Racconta che in questi mesi la diocesi ha fatto molto: «Dopo la fine del primo lockdown, abbiamo preso tutte le precauzioni: distanziamento all'interno delle chiese, comunione distribuita facendo partire i fedeli dalla porta di ingresso, lontani gli uni dagli altri. Ma le nostre chiese sono piccole: con queste regole in ognuna ci stanno 20-25 persone; in quelle più grandi le cose vanno un po' meglio (130 posti a San Bernardo, 50 a Terzolas e 50 a Caldes)». Meno partecipazione, quindi meno offerte, meno denaro da destinare alle persone bisognose. «Noi riusciamo a coprire a stento le spese per l'illuminazione. Prima in alcune chiese si raccoglieva qualcosa come 100 euro al mese.
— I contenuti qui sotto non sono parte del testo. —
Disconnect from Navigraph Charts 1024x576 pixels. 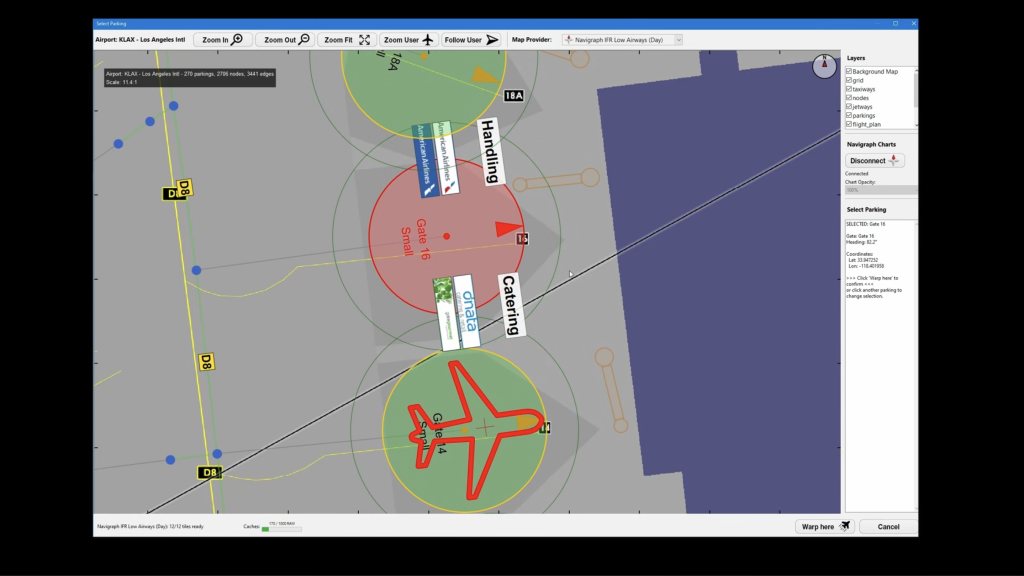(x=874, y=160)
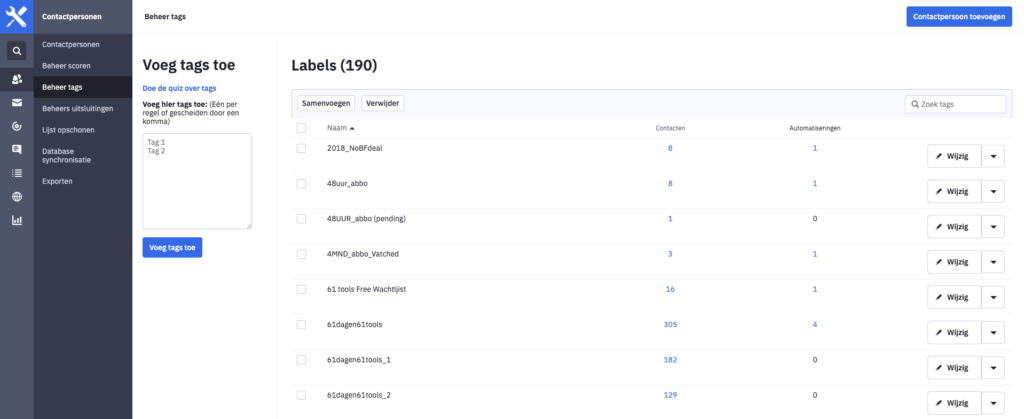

Ora arriviamo a 20 o 30. Per fortuna c'è la Caritas diocesana che sta facendo un lavoro molto importante».

Don Renato Pellegrini "sente il polso" della sua gente: «Il virus e le misure introdotte per contenerlo stanno producendo i loro effetti: tante persone sono sull'orlo della depressione, altre ci sono dentro in pieno, tante sono inquiete e arrabbiate». Arrabbiate? «Sì, perché le regole anti Covid continuano a cambiare e questo aggiunge disagio al disagio. La gente deve gestire la vita di tutti i giorni, con i tanti problemi che ci sono. Se le regole cambiano ogni tre giorni si fanno solo danni. Questa situazione ci sta gettando nella solitudine e nella paura: il solo fatto che ci venga impedito di frequentare i parenti è causa di malessere».  Dice, da uomo oltre che da prete, che la vita sta diventando più pesante: «Prima si sperava che fosse un momento passeggero, invece adesso sembra una cosa cronica e così viene a mancare un po' tutto. L'assenza totale di eventi comunitari ci sta mettendo in ginocchio. Quello che si è costruito negli anni sta lentamente crollando». Insomma si cerca di non morire di Covid ma si rischia di morire di tutto il resto o di morire dentro. «Si sta aprendo una voragine nella nostra società. La Chiesa sta lavorando molto per tenerla insieme, la nostra comunità».